### [Extracted entries]
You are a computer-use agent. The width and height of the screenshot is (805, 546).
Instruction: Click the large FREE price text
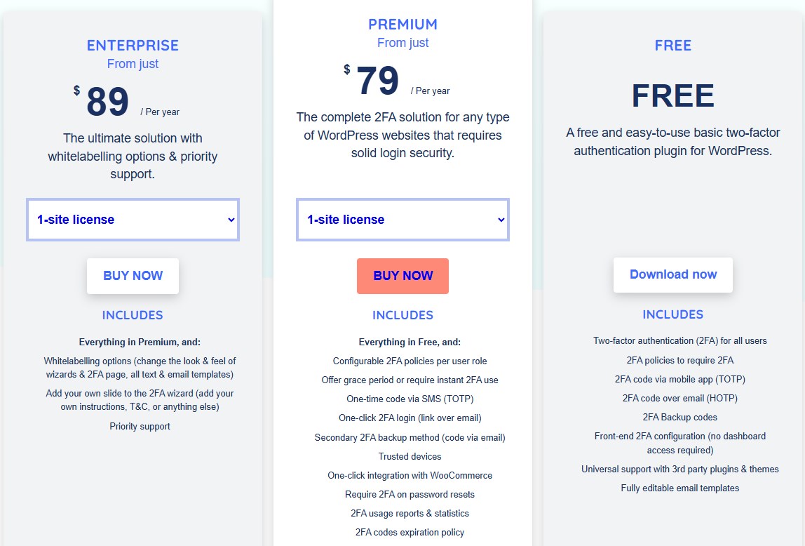point(672,96)
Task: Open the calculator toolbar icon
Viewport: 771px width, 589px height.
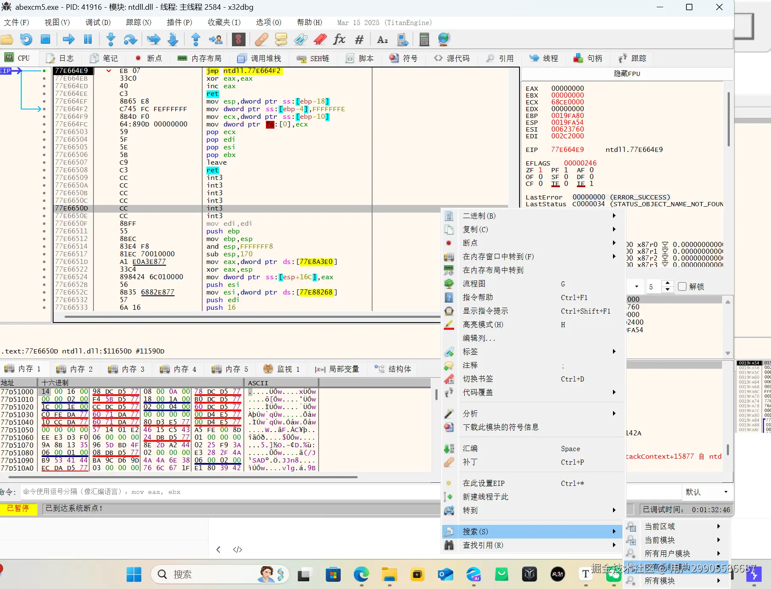Action: click(424, 39)
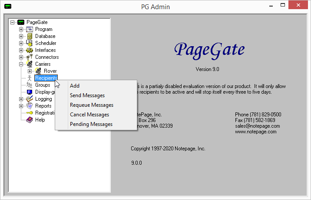Select the Carriers satellite dish icon

30,64
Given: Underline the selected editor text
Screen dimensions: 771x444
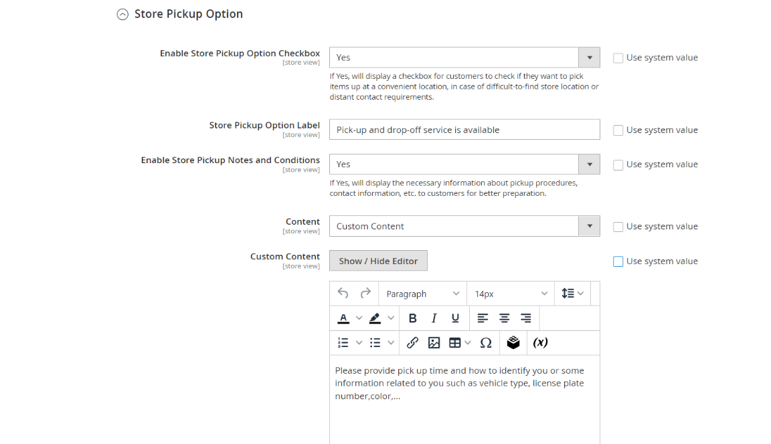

### [Goal of the exercise]
Retype every entry above exactly and, please, skip the pictures.

### [Response to the exercise]
You are a computer-use agent. The width and height of the screenshot is (805, 546).
Instruction: Click the large FREE price text
point(672,96)
Task: Open the calculator toolbar icon
Viewport: 771px width, 589px height.
Action: click(424, 39)
Select the Carriers satellite dish icon

30,64
Given: Underline the selected editor text
Screen dimensions: 771x444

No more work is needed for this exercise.